Les préparatifs pour l’hiver prochain vont déjà bon train. À l’occasion d’une rencontre avec les organisateurs de la Coupe du monde il y a quelques jours, des images de la saison passée ont, une fois encore, été passées en revue. Avec un peu de distance, quels ont été pour vous les grands moments de la saison 2018/19 ?

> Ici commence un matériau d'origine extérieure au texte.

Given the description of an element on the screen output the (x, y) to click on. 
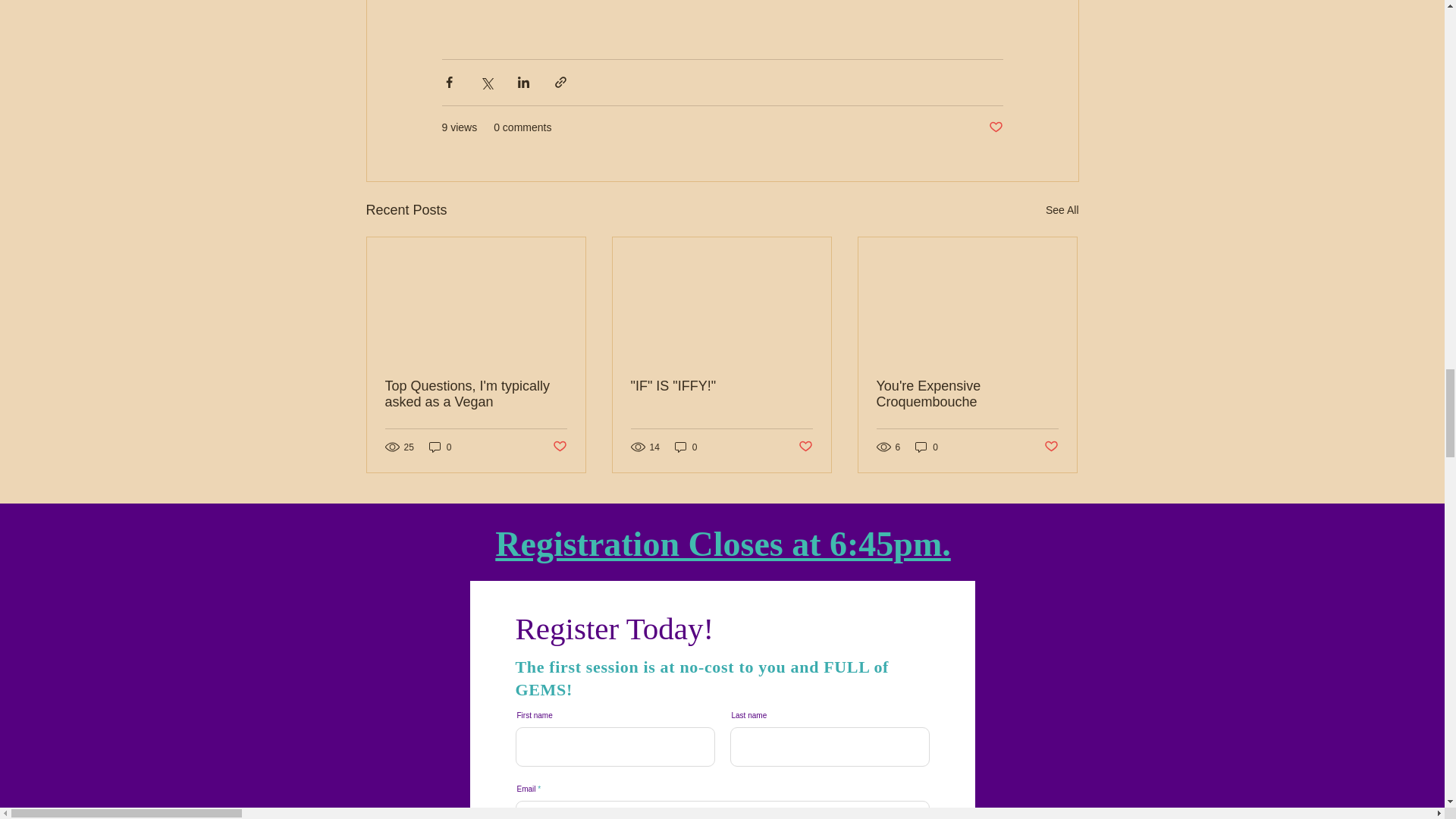
Top Questions, I'm typically asked as a Vegan (476, 394)
Post not marked as liked (1050, 446)
0 (440, 446)
0 (926, 446)
0 (685, 446)
See All (1061, 210)
"IF" IS "IFFY!" (721, 385)
You're Expensive Croquembouche (967, 394)
Post not marked as liked (558, 446)
Post not marked as liked (995, 127)
Given the description of an element on the screen output the (x, y) to click on. 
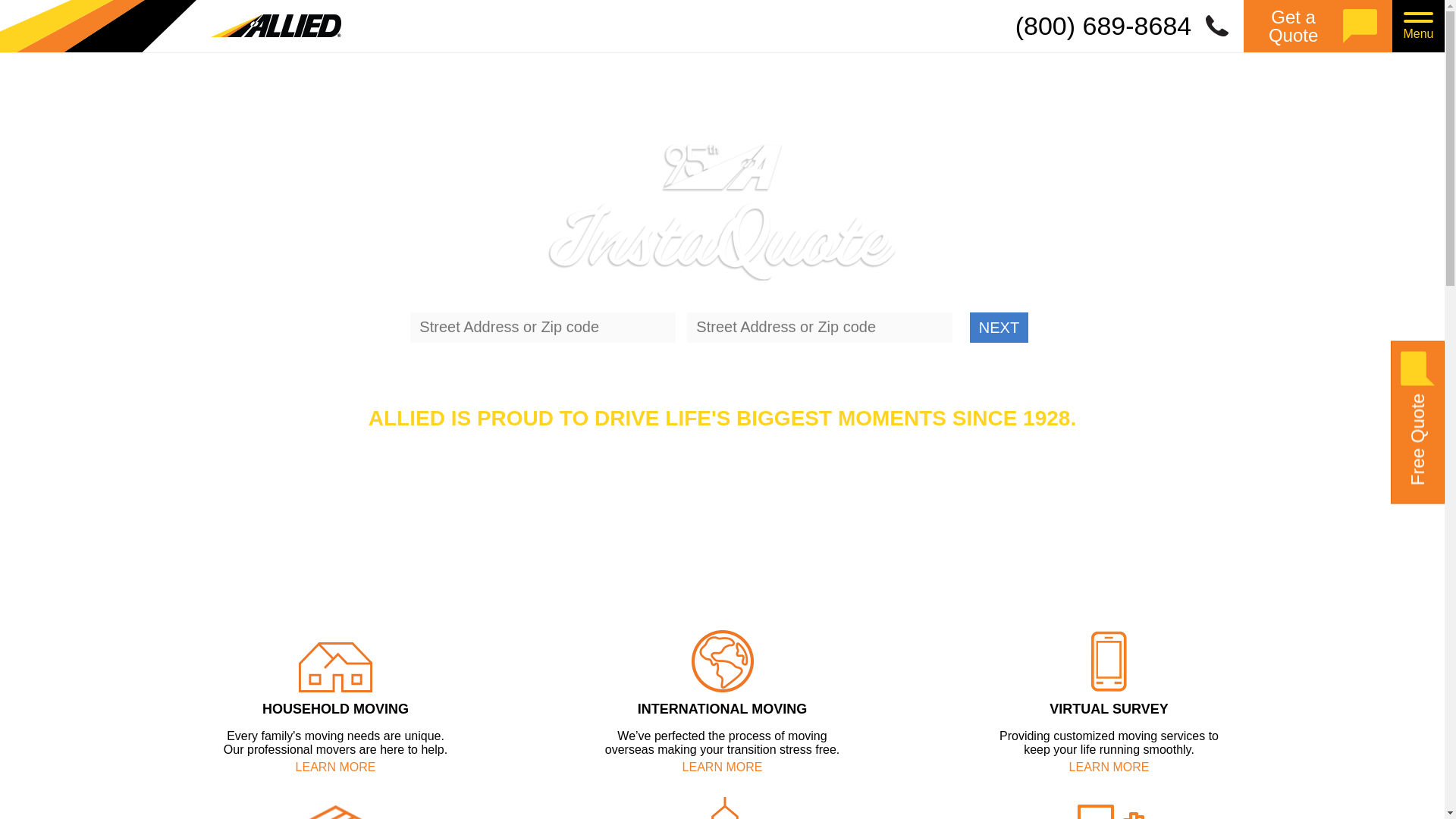
Call Allied (1129, 26)
Allied Van Lines (170, 26)
Allied Movers (170, 26)
NEXT (998, 327)
Get a Quote (1317, 26)
InstaQuote-95-Logo-White-Shadow-460x184 (721, 210)
Menu (1417, 26)
Given the description of an element on the screen output the (x, y) to click on. 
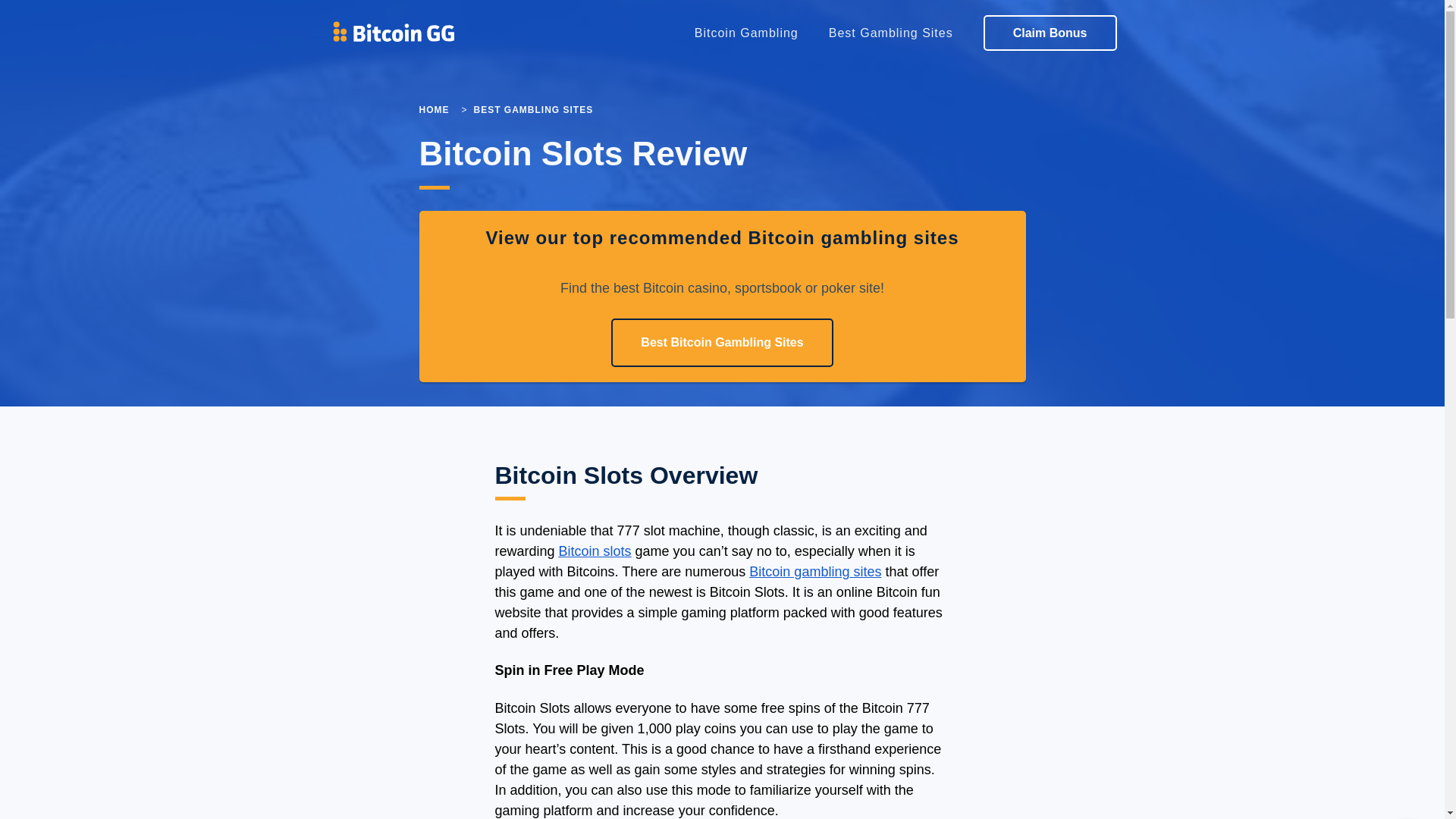
Best Gambling Sites (890, 32)
Bitcoin Gambling (745, 32)
Claim Bonus (1050, 32)
Given the description of an element on the screen output the (x, y) to click on. 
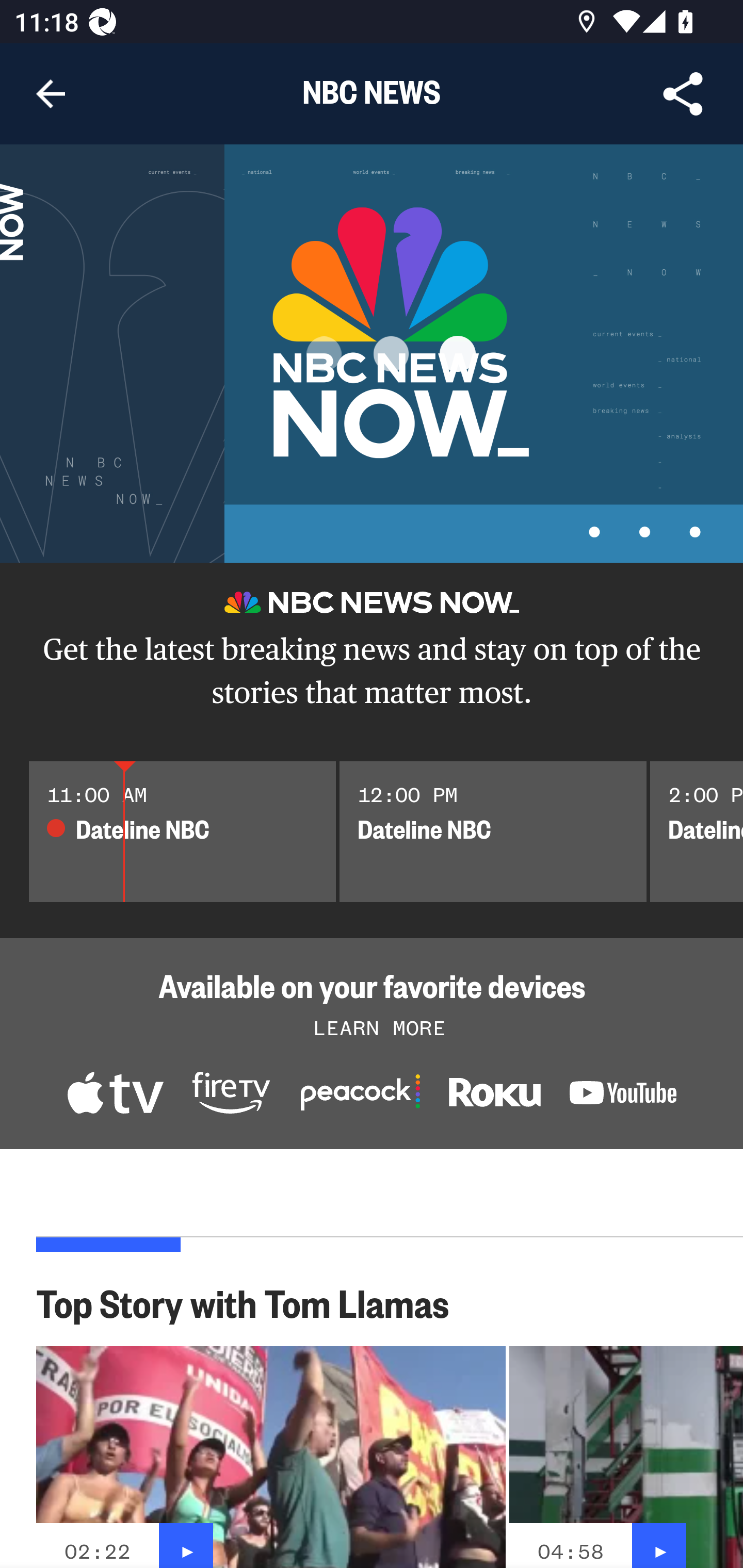
Navigate up (50, 93)
Share Article, button (683, 94)
1260802722430-NBC-News-Now (115, 1095)
B0055DL1G4 (231, 1095)
nbc-news (494, 1096)
nbcnews (622, 1095)
Top Story with Tom Llamas (253, 1301)
02:22  02:22 02:22 02:22  (270, 1456)
Given the description of an element on the screen output the (x, y) to click on. 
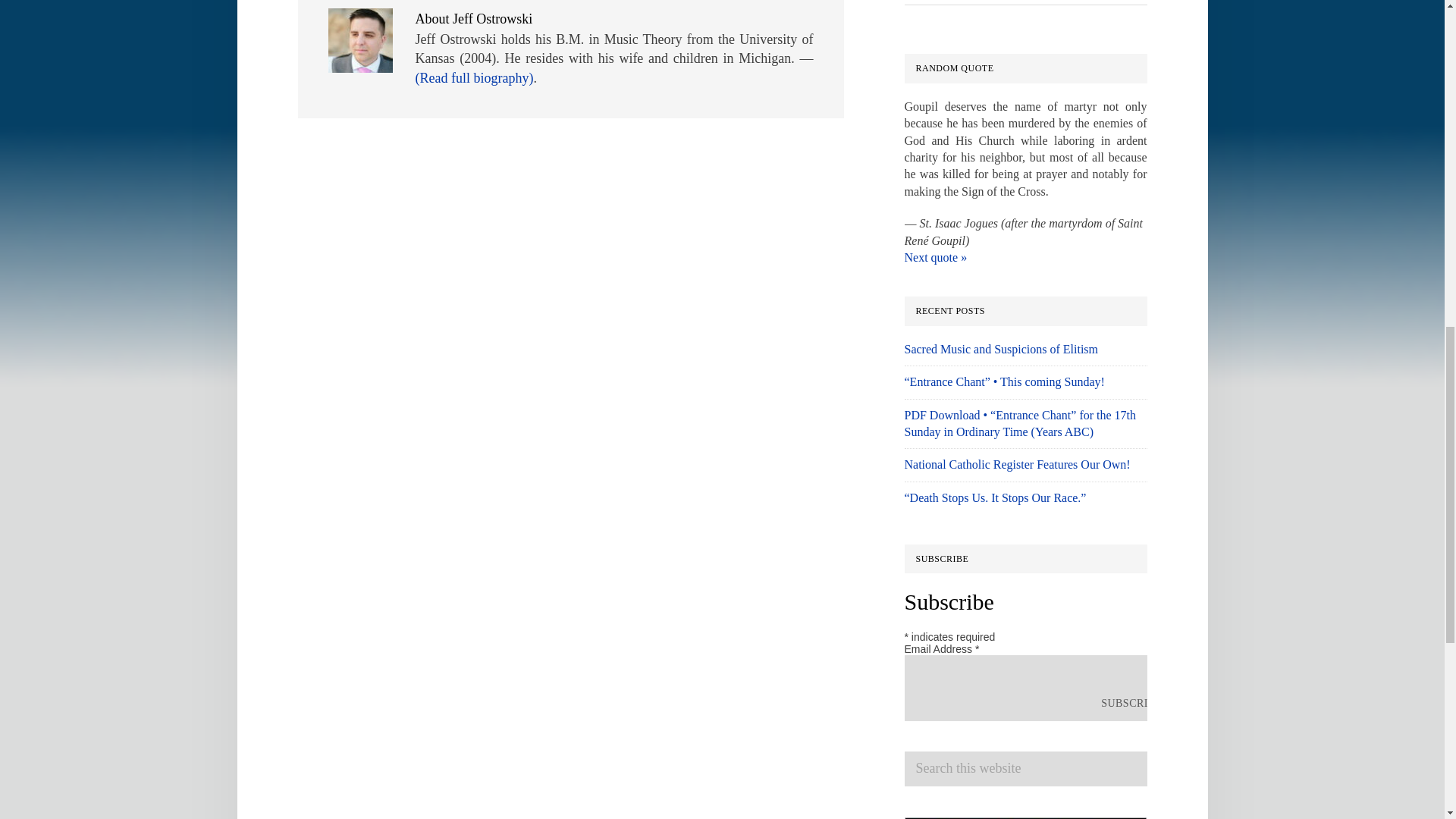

Sacha Giger : Un des grands moments de ma carrière chez Swiss-Ski a été pour moi l’événement de freestyle des snowboardeurs à Laax. Les organisateurs avaient un grand défi à relever, car les finales de half-pipe étaient pour la première fois programmées en soirée. Avec trois places sur le podium, les spécialistes de slopestyle ont même obtenu un résultat historique pour Swiss-Ski. Ils ont réalisé le meilleur résultat de tous les temps lors de l’événement le plus prisé de l'année. Nous avons aussi vécu une première réussie à Veysonnaz, où pour la première fois, la finale de Coupe du monde des spécialistes de skicross et de snowboardcross s'est déroulée en même temps. Par ailleurs, nos séries nationales me procurent toujours aussi énormément de plaisir en voyant les visages rayonnants des plus jeunes athlètes et en ressentant la passion qui anime les bénévoles. Je n'oublie pas non plus les championnats suisses communs de freeski et de snowboard freestyle sur le Corvatsch.

Markus Wolf : La Suisse est une référence au niveau international en ce qui concerne les compétences d’organisateur. Je souhaite rappeler que Leysin a repris au pied levé les CM juniors de half-pipe des freeskieurs et des snowboardeurs. Les organisateurs de la Coupe du monde de skicross à Arosa ont aussi fait preuve d’une grande flexibilité après le report devenu inévitable et ont à nouveau mis sur pied une superbe manifestation. En Engadine, après 2018, Scuol a pour la deuxième fois organisé la finale de Coupe du monde en slalom géant parallèle et sur le Corvatsch. Les freeskieurs y ont fêté dignement la fin de la saison au cours du dernier week-end du calendrier de Coupe du monde FIS.

Avec sept médailles, les spécialistes de freestyle et les snowboardeurs avaient lancé les CM d’hiver pour Swiss-Ski à Park City de façon optimale. L’objectif de cinq à sept médailles a été atteint malgré des annulations de compétitions.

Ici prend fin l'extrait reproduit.